Extracted data entries
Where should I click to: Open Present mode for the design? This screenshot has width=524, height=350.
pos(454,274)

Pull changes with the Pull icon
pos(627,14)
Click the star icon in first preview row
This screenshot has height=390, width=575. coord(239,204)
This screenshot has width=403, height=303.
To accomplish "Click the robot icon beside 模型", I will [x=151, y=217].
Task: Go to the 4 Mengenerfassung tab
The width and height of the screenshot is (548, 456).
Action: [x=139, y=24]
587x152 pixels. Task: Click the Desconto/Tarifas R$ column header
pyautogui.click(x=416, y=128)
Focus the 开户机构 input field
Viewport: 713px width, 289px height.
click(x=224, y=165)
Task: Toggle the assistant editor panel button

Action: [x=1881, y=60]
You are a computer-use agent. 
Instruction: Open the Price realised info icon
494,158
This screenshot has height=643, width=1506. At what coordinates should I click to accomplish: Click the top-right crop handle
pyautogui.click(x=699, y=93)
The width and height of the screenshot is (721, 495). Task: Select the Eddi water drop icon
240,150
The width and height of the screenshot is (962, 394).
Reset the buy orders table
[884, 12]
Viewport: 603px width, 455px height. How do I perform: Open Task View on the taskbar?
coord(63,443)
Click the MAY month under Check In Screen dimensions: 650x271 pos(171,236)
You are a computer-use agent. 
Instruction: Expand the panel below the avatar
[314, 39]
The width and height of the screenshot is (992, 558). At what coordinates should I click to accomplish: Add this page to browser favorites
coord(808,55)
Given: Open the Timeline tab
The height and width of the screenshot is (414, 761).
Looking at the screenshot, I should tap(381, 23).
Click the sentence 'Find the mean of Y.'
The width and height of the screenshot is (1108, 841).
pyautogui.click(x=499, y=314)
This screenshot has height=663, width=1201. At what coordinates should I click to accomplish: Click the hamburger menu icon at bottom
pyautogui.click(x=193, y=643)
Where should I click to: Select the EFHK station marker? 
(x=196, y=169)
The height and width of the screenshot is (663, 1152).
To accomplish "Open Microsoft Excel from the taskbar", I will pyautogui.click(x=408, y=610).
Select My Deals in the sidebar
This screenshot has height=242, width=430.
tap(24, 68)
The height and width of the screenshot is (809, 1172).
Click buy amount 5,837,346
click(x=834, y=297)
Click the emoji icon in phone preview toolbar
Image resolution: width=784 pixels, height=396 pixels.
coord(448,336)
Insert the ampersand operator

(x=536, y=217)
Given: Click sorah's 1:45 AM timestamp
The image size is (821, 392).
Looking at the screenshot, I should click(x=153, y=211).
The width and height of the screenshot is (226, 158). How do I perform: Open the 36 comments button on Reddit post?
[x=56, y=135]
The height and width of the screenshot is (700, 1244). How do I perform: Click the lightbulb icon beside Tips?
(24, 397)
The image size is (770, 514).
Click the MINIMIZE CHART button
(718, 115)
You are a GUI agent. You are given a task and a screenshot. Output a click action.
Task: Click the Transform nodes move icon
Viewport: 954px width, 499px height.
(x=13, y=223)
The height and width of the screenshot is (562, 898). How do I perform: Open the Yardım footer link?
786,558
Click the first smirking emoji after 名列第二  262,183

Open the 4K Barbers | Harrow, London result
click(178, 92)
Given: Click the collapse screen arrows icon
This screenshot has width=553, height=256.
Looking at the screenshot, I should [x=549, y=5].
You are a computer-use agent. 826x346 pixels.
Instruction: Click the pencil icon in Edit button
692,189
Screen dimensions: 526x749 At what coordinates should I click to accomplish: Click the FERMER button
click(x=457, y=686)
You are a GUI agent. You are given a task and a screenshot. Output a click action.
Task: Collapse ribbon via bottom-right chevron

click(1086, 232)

• _Exercise brief_: Repeat every entry exactly. Nothing may be dropped.

• _Answer section_:
Where should I click to: Open Present mode for the design? This screenshot has width=524, height=350.
pos(454,274)

Pull changes with the Pull icon
pos(627,14)
Click the star icon in first preview row
This screenshot has height=390, width=575. coord(239,204)
This screenshot has width=403, height=303.
To accomplish "Click the robot icon beside 模型", I will [x=151, y=217].
Task: Go to the 4 Mengenerfassung tab
The width and height of the screenshot is (548, 456).
Action: [x=139, y=24]
587x152 pixels. Task: Click the Desconto/Tarifas R$ column header
pyautogui.click(x=416, y=128)
Focus the 开户机构 input field
Viewport: 713px width, 289px height.
click(x=224, y=165)
Task: Toggle the assistant editor panel button

Action: [x=1881, y=60]
You are a computer-use agent. 
Instruction: Open the Price realised info icon
494,158
This screenshot has height=643, width=1506. At what coordinates should I click to accomplish: Click the top-right crop handle
pyautogui.click(x=699, y=93)
The width and height of the screenshot is (721, 495). Task: Select the Eddi water drop icon
240,150
The width and height of the screenshot is (962, 394).
Reset the buy orders table
[884, 12]
Viewport: 603px width, 455px height. How do I perform: Open Task View on the taskbar?
coord(63,443)
Click the MAY month under Check In Screen dimensions: 650x271 pos(171,236)
You are a computer-use agent. 
Instruction: Expand the panel below the avatar
[314, 39]
The width and height of the screenshot is (992, 558). At what coordinates should I click to accomplish: Add this page to browser favorites
coord(808,55)
Given: Open the Timeline tab
The height and width of the screenshot is (414, 761).
Looking at the screenshot, I should tap(381, 23).
Click the sentence 'Find the mean of Y.'
The width and height of the screenshot is (1108, 841).
pyautogui.click(x=499, y=314)
This screenshot has height=663, width=1201. At what coordinates should I click to accomplish: Click the hamburger menu icon at bottom
pyautogui.click(x=193, y=643)
Where should I click to: Select the EFHK station marker? 
(x=196, y=169)
The height and width of the screenshot is (663, 1152).
To accomplish "Open Microsoft Excel from the taskbar", I will pyautogui.click(x=408, y=610).
Select My Deals in the sidebar
This screenshot has height=242, width=430.
tap(24, 68)
The height and width of the screenshot is (809, 1172).
Click buy amount 5,837,346
click(x=834, y=297)
Click the emoji icon in phone preview toolbar
Image resolution: width=784 pixels, height=396 pixels.
coord(448,336)
Insert the ampersand operator

(x=536, y=217)
Given: Click sorah's 1:45 AM timestamp
The image size is (821, 392).
Looking at the screenshot, I should click(x=153, y=211).
The width and height of the screenshot is (226, 158). How do I perform: Open the 36 comments button on Reddit post?
[x=56, y=135]
The height and width of the screenshot is (700, 1244). How do I perform: Click the lightbulb icon beside Tips?
(24, 397)
The image size is (770, 514).
Click the MINIMIZE CHART button
(718, 115)
You are a GUI agent. You are given a task and a screenshot. Output a click action.
Task: Click the Transform nodes move icon
Viewport: 954px width, 499px height.
(x=13, y=223)
The height and width of the screenshot is (562, 898). How do I perform: Open the Yardım footer link?
786,558
Click the first smirking emoji after 名列第二  262,183

Open the 4K Barbers | Harrow, London result
click(178, 92)
Given: Click the collapse screen arrows icon
This screenshot has width=553, height=256.
Looking at the screenshot, I should [x=549, y=5].
You are a computer-use agent. 826x346 pixels.
Instruction: Click the pencil icon in Edit button
692,189
Screen dimensions: 526x749 At what coordinates should I click to accomplish: Click the FERMER button
click(x=457, y=686)
You are a GUI agent. You are given a task and a screenshot. Output a click action.
Task: Collapse ribbon via bottom-right chevron

click(1086, 232)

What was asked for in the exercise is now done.